It’s time to look back on 2019! Check our blog between Christmas and New Year’s for a variety of stories and memories of 2019 from the staff and volunteers of the Wildlife Center of Virginia.
It was a Thursday in late May, the busiest time of year for rehabilitation, when I received a call from a woman in Waynesboro. She found a nestling screech-owl at the base of a tree in a local park. There can be many reasons why a nestling raptor is out of the nest: it fell out, a predator pulled it out, its sibling pushed it out, or it’s actually a fledgling learning to fly. We determined it was a nestling that had no outward signs of trauma; however, I wanted her to bring the owl into the Center just in case it was injured from the fall.
The veterinary team found the owl to be a healthy nestling that was only slightly dehydrated. The Wildlife Center does a great job of raising orphaned raptors, but rehabilitation in captivity is always the last resort. If possible, we want to attempt re-nesting with all healthy raptors. The clock started ticking. Nestling raptors can only be re-nested within 48 hours if there are no siblings. If there are siblings, then you can re-nest up to a few weeks later. In this case, we didn’t know if there were siblings or not – actually, we didn’t know exactly where the nest was! Eastern Screech-owls nest in tree cavities a few feet from the ground, so you need a ladder to check potential nesting spots. Thankfully, the rescuer left a trail of orange tags that led us to the spot where the owl was found.
After emailing all our local volunteers, we finally found someone with a tall ladder who could go out to the park and attempt to find the nest. We were hoping there was a sibling, as it would make finding the nest a lot easier. After a long couple of hours, our volunteer called back to say he found a nest … with a baby screech-owl in it! He was even able to snap a picture so we could confirm they were the same age.
The next morning, our amazing volunteer came to pick up the owl that had been found out of its nest. We were fairly sure that our bird was from the same nest that the volunteer discovered, but the good news is as long as the babies are of similar age, the parents will still care for the young even if it isn’t theirs. The volunteer also checked back the following day and confirmed all was well!

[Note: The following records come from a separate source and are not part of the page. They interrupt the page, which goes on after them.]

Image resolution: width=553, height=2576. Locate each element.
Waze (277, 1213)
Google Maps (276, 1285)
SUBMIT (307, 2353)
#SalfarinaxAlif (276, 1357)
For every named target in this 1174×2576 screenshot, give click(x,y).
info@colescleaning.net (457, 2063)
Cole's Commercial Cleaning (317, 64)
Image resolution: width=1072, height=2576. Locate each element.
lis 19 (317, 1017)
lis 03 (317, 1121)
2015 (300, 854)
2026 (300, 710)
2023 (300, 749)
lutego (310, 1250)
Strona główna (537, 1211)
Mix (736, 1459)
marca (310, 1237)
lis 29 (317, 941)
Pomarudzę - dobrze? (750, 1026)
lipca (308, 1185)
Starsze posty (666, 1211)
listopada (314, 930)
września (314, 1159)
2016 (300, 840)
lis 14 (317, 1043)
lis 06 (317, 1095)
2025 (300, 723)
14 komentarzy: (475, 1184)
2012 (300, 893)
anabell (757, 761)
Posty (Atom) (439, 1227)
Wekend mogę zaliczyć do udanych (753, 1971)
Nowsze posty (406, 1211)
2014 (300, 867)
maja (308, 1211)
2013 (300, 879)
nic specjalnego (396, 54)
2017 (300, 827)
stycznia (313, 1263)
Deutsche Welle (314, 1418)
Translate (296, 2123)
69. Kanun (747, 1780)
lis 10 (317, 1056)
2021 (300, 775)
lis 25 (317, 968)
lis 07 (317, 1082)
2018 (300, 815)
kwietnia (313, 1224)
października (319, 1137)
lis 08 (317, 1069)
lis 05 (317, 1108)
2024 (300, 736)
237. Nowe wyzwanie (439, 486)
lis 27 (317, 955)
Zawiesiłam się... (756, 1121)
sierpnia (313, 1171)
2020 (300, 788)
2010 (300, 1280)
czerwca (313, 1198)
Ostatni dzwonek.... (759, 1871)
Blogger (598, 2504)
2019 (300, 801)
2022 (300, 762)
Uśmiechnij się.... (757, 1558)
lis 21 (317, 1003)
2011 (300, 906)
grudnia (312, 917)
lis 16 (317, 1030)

This is one of my first successful raptor re-nesting attempts and I love to think back on it when I’m finding it difficult to get a baby animal back to its parents; sometimes it would be very easy to give up and tell everyone to just bring the baby in. In those moments, I remember this story and remind myself that rehabilitation is always the last option – the best chance at survival for baby wild animals is to be reunited and raised by parents in the wild.